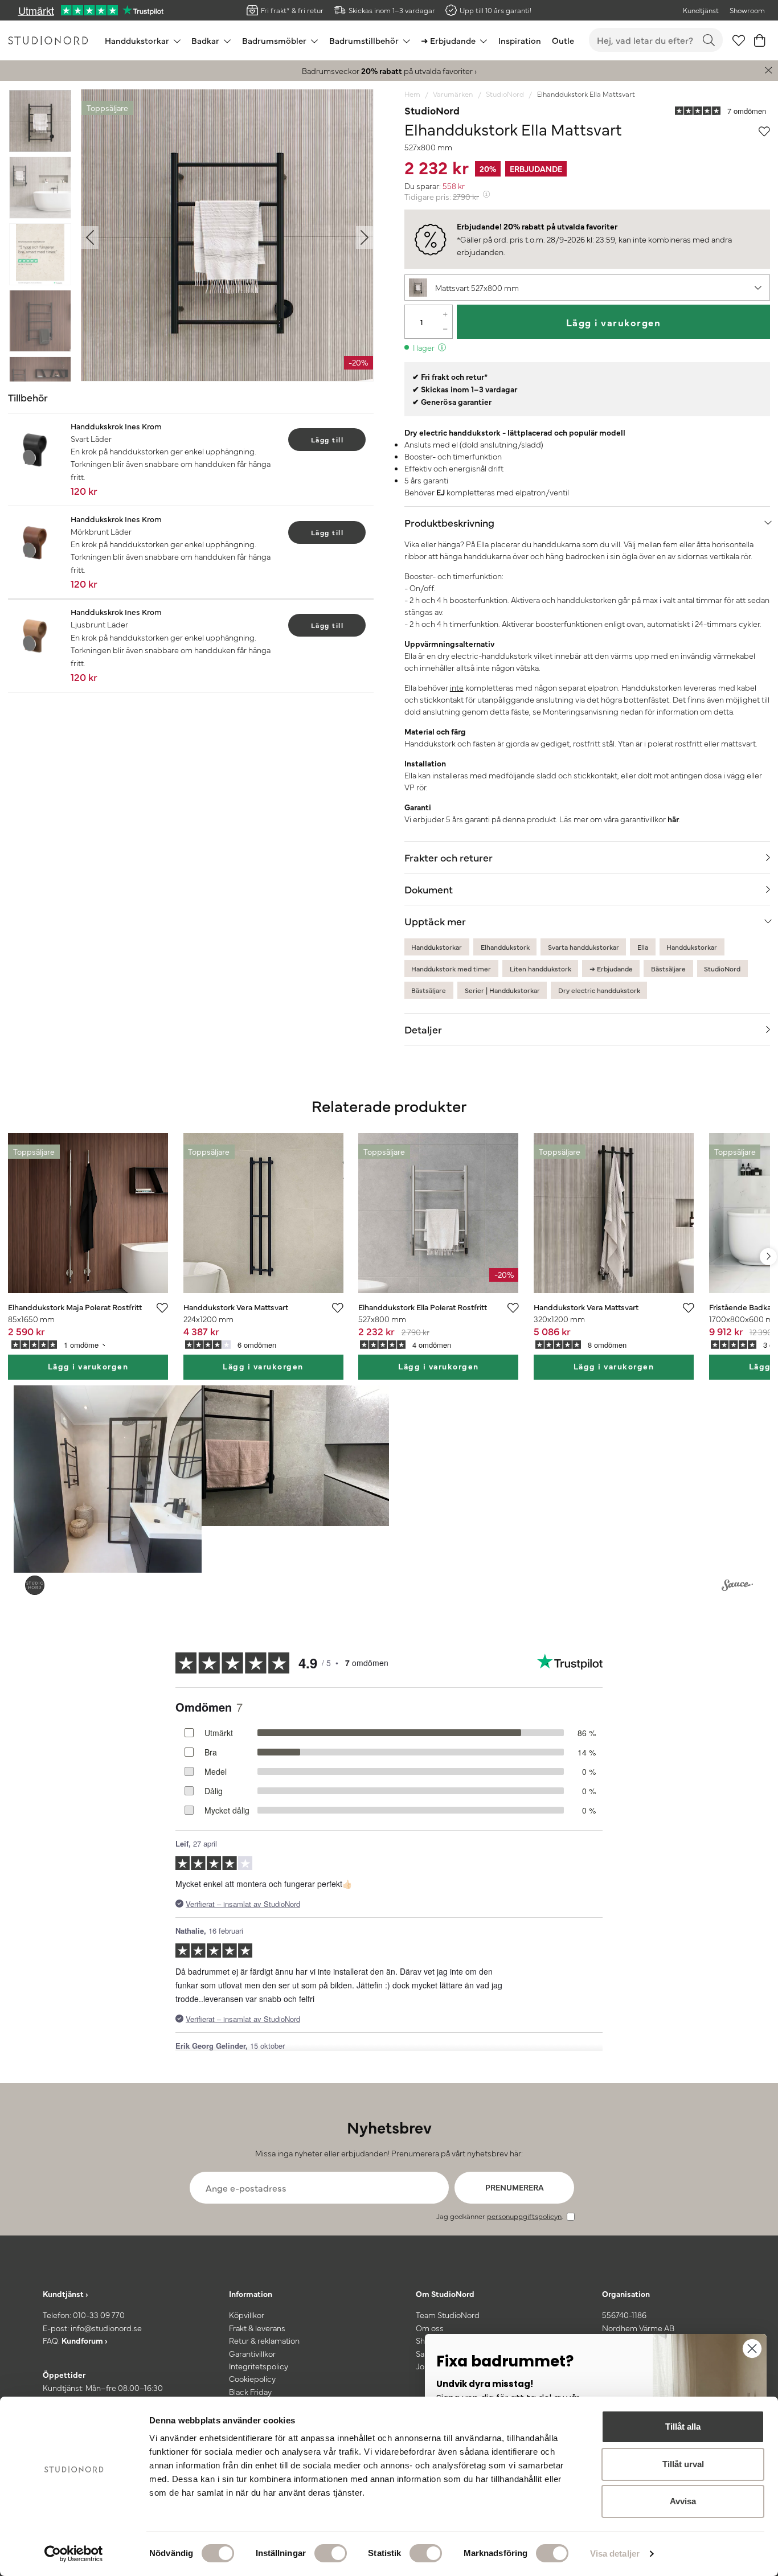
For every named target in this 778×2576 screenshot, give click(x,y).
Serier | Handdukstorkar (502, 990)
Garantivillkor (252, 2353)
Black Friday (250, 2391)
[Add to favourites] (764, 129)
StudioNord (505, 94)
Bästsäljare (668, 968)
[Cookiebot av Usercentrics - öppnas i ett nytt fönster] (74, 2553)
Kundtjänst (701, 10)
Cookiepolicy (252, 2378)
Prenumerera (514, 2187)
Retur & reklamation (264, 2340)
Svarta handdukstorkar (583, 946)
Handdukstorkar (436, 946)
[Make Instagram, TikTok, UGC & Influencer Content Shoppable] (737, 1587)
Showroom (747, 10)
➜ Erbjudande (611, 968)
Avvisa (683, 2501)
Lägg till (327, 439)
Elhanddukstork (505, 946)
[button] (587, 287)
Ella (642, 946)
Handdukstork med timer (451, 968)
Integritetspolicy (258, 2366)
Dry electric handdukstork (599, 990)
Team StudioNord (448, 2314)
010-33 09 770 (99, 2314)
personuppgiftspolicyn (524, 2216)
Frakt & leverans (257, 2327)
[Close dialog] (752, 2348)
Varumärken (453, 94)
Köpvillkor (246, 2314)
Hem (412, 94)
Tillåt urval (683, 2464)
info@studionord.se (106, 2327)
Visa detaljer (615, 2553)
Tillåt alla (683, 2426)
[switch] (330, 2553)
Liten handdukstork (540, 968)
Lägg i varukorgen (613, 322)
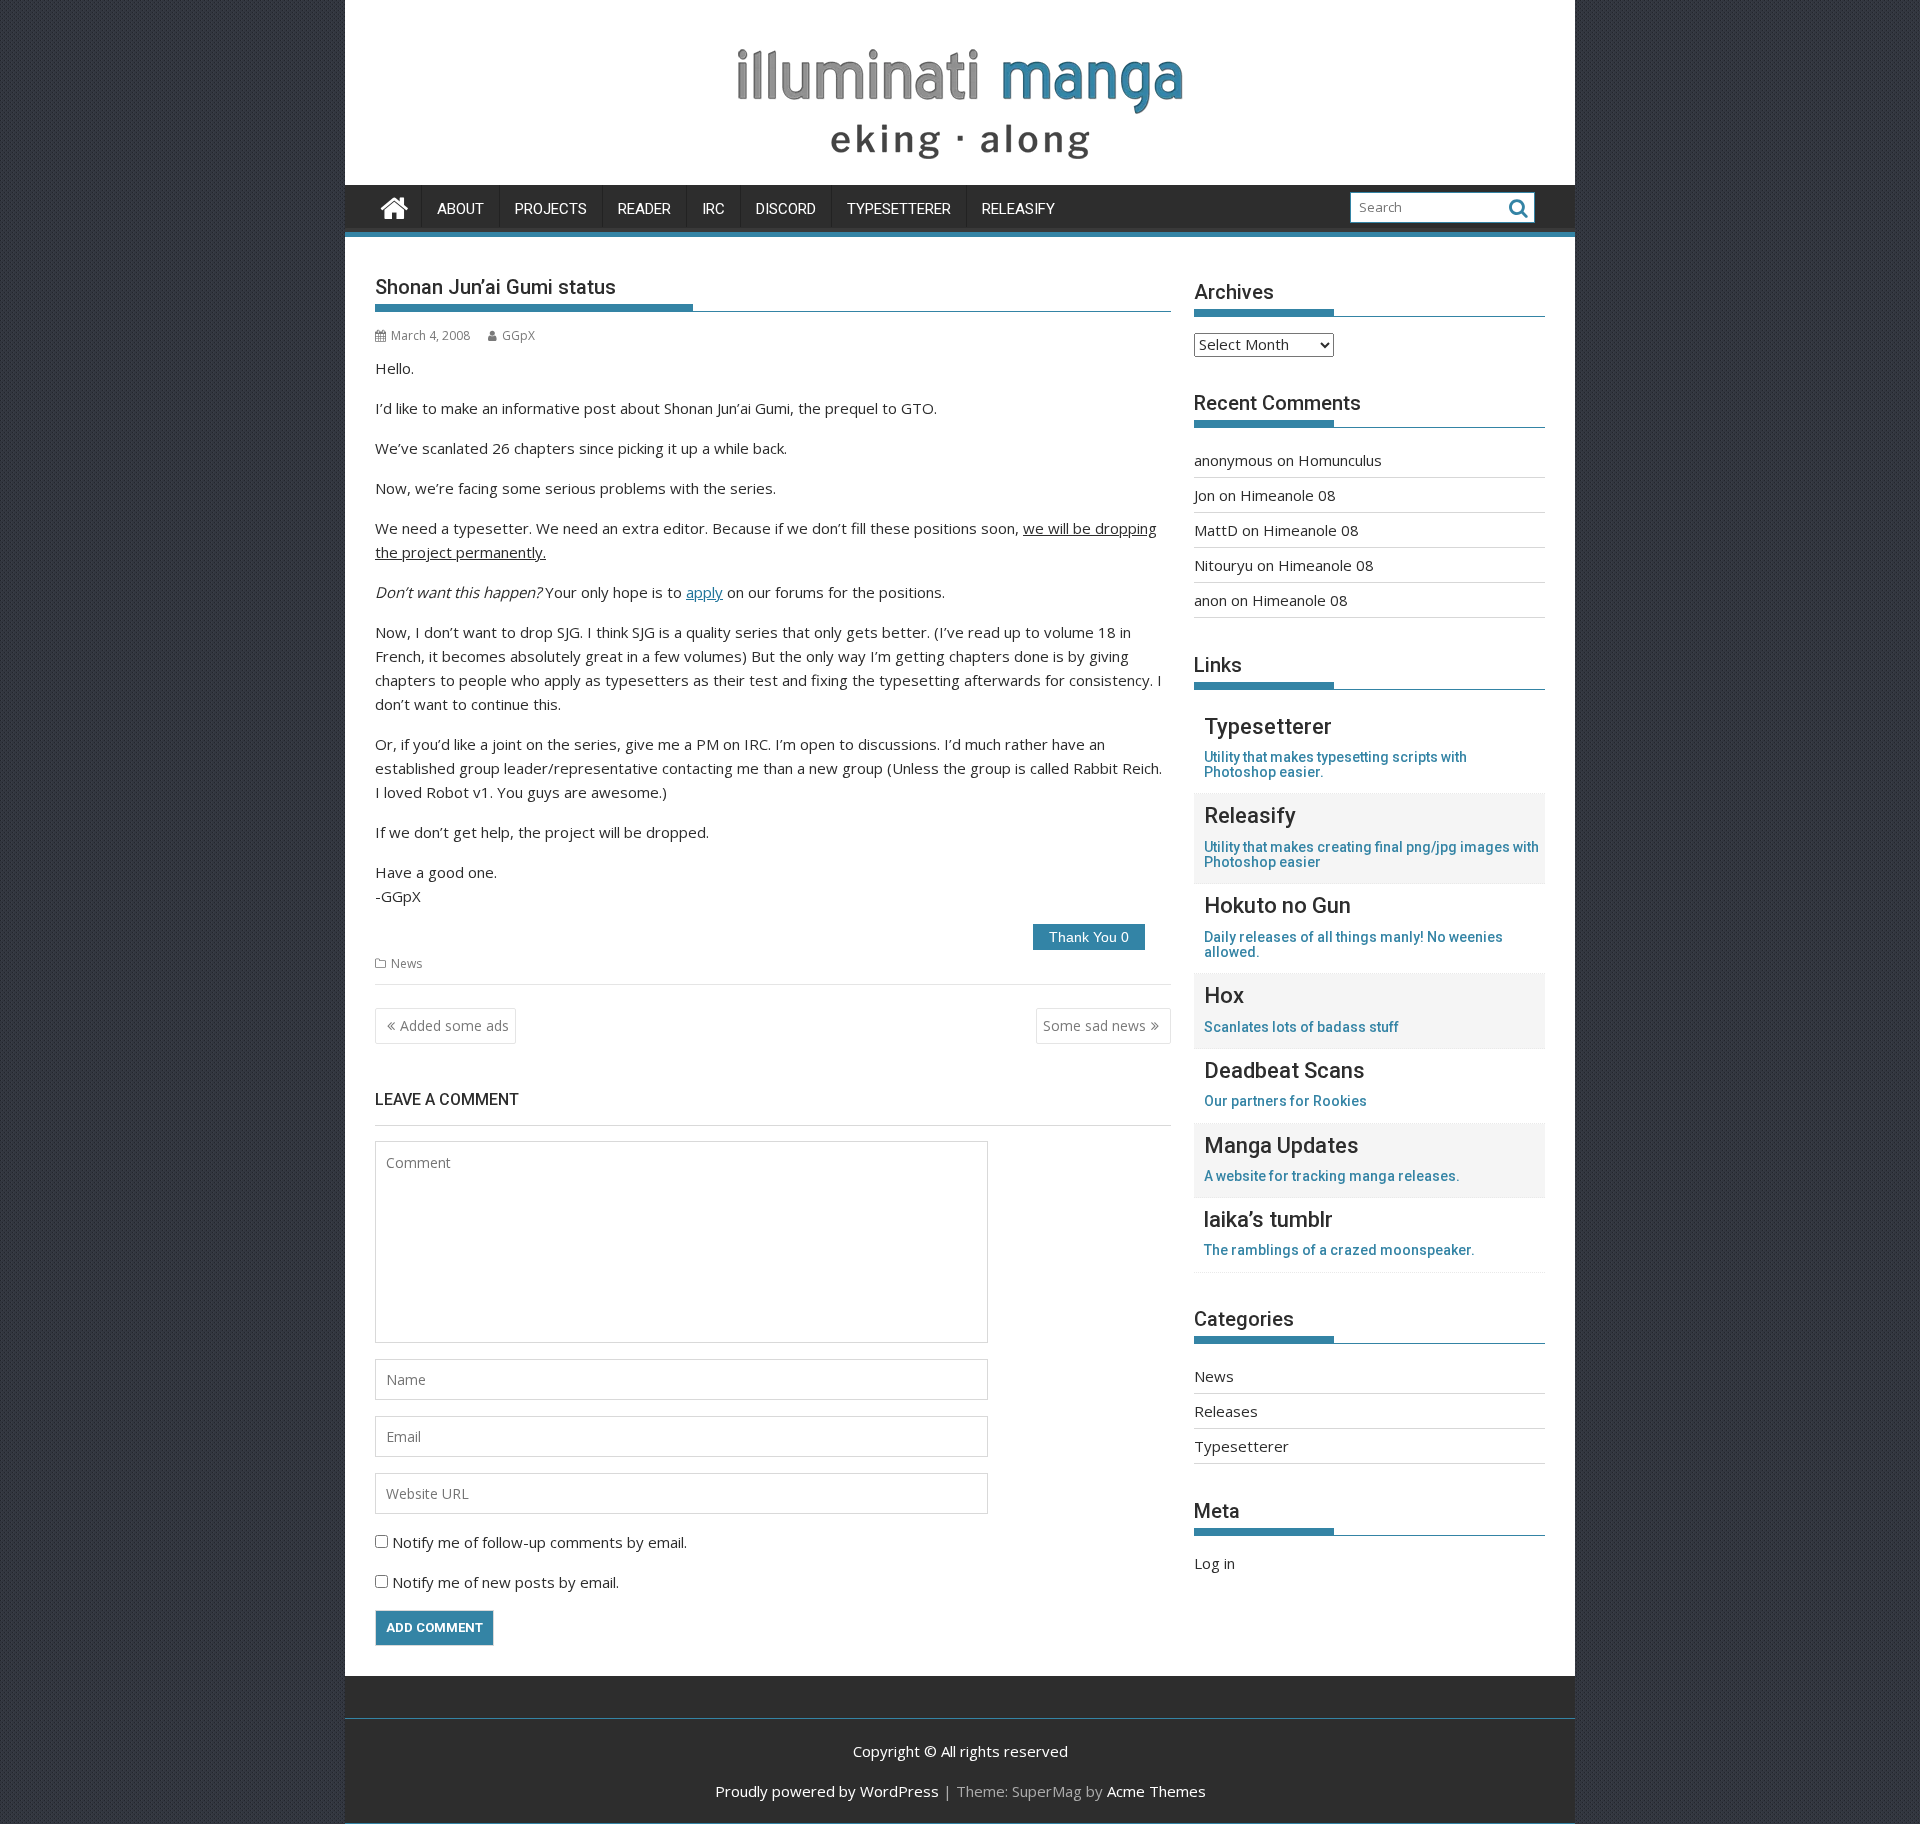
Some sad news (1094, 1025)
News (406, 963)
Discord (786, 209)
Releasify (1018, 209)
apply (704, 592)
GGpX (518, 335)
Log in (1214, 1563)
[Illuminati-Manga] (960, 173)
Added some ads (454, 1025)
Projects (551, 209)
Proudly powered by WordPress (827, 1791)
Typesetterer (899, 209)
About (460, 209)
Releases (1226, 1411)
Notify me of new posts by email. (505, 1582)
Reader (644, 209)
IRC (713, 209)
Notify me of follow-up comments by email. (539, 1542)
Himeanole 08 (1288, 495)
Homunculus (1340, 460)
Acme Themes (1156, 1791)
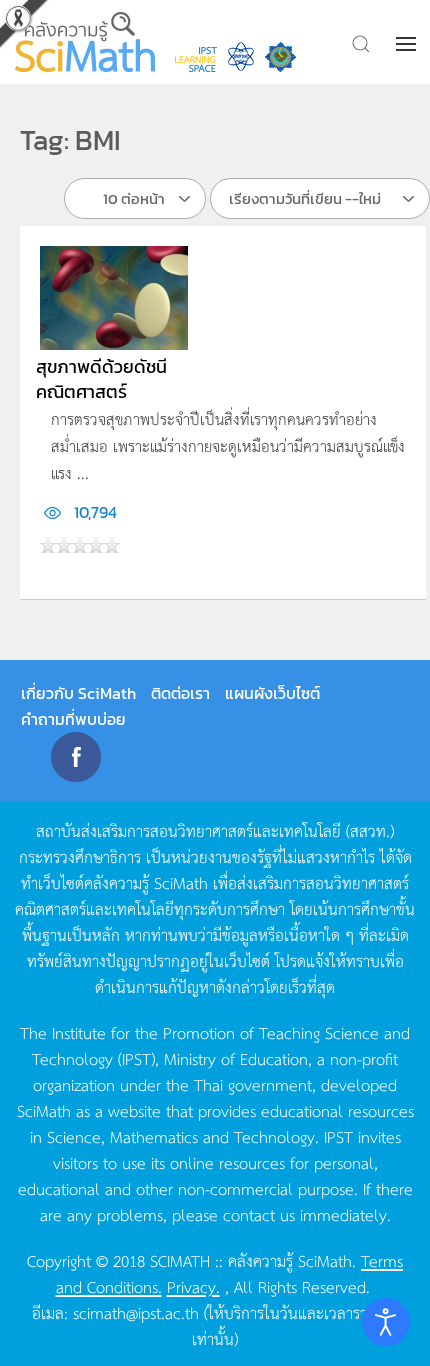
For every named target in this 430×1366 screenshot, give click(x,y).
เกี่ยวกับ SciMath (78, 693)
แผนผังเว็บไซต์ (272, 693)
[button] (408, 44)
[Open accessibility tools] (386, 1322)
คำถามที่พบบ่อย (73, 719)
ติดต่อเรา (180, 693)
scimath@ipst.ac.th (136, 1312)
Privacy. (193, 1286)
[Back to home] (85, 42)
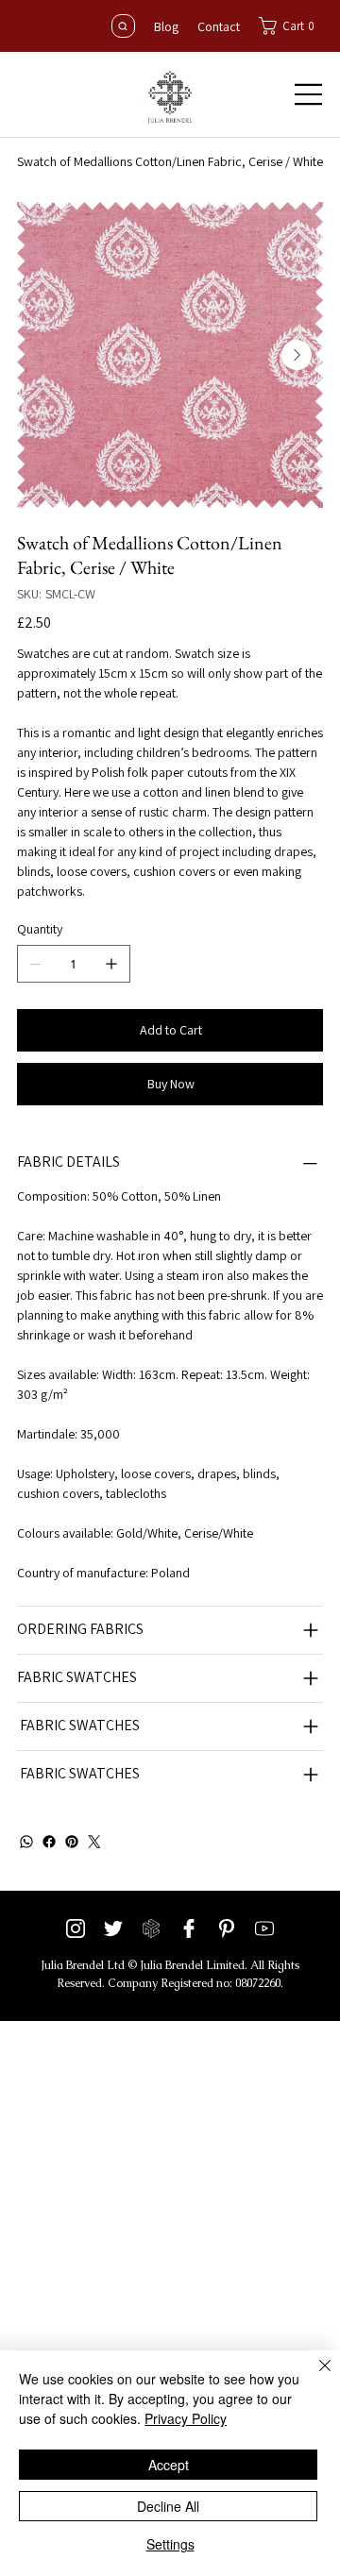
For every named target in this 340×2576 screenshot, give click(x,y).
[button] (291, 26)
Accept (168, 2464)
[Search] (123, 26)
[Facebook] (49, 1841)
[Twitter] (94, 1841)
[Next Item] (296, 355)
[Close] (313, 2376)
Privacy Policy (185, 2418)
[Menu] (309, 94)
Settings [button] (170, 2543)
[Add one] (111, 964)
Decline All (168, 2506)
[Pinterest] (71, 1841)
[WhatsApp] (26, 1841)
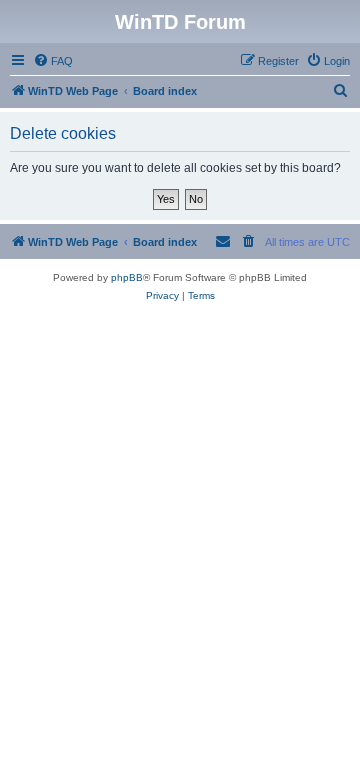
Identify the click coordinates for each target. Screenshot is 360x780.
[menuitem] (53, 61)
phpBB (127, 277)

#####

● WORK TO BE COMPLETED: Copy the listing above verbatim, leaving out pictures.

● OUTPUT OF THE TASK:
For every named target in this 778×2576 screenshot, give click(x,y).
Serier | Handdukstorkar (502, 990)
Garantivillkor (252, 2353)
Black Friday (250, 2391)
[Add to favourites] (764, 129)
StudioNord (505, 94)
Bästsäljare (668, 968)
[Cookiebot av Usercentrics - öppnas i ett nytt fönster] (74, 2553)
Kundtjänst (701, 10)
Cookiepolicy (252, 2378)
Prenumerera (514, 2187)
Retur & reklamation (264, 2340)
Svarta handdukstorkar (583, 946)
Handdukstorkar (436, 946)
[Make Instagram, TikTok, UGC & Influencer Content Shoppable] (737, 1587)
Showroom (747, 10)
➜ Erbjudande (611, 968)
Avvisa (683, 2501)
Lägg till (327, 439)
Elhanddukstork (505, 946)
[button] (587, 287)
Ella (642, 946)
Handdukstork med timer (451, 968)
Integritetspolicy (258, 2366)
Dry electric handdukstork (599, 990)
Team StudioNord (448, 2314)
010-33 09 770 (99, 2314)
personuppgiftspolicyn (524, 2216)
Frakt & leverans (257, 2327)
[Close dialog] (752, 2348)
Varumärken (453, 94)
Köpvillkor (246, 2314)
Hem (412, 94)
Tillåt urval (683, 2464)
info@studionord.se (106, 2327)
Visa detaljer (615, 2553)
Tillåt alla (683, 2426)
[switch] (330, 2553)
Liten handdukstork (540, 968)
Lägg i varukorgen (613, 322)
Some sad news (1094, 1025)
News (406, 963)
Discord (786, 209)
Releasify (1018, 209)
apply (704, 592)
GGpX (518, 335)
Log in (1214, 1563)
[Illuminati-Manga] (960, 173)
Added some ads (454, 1025)
Projects (551, 209)
Proudly powered by WordPress (827, 1791)
Typesetterer (899, 209)
About (460, 209)
Releases (1226, 1411)
Notify me of new posts by email. (505, 1582)
Reader (644, 209)
IRC (713, 209)
Notify me of follow-up comments by email. (539, 1542)
Himeanole 08 (1288, 495)
Homunculus (1340, 460)
Acme Themes (1156, 1791)
For every named target in this 430×1366 screenshot, give click(x,y).
เกี่ยวกับ SciMath (78, 693)
แผนผังเว็บไซต์ (272, 693)
[button] (408, 44)
[Open accessibility tools] (386, 1322)
คำถามที่พบบ่อย (73, 719)
ติดต่อเรา (180, 693)
scimath@ipst.ac.th (136, 1312)
Privacy. (193, 1286)
[Back to home] (85, 42)
For every named target in this 340×2576 screenshot, give click(x,y).
[button] (291, 26)
Accept (168, 2464)
[Search] (123, 26)
[Facebook] (49, 1841)
[Twitter] (94, 1841)
[Next Item] (296, 355)
[Close] (313, 2376)
Privacy Policy (185, 2418)
[Menu] (309, 94)
Settings [button] (170, 2543)
[Add one] (111, 964)
Decline All (168, 2506)
[Pinterest] (71, 1841)
[WhatsApp] (26, 1841)
Identify the click coordinates for each target. Screenshot is 360x780.
[menuitem] (53, 61)
phpBB (127, 277)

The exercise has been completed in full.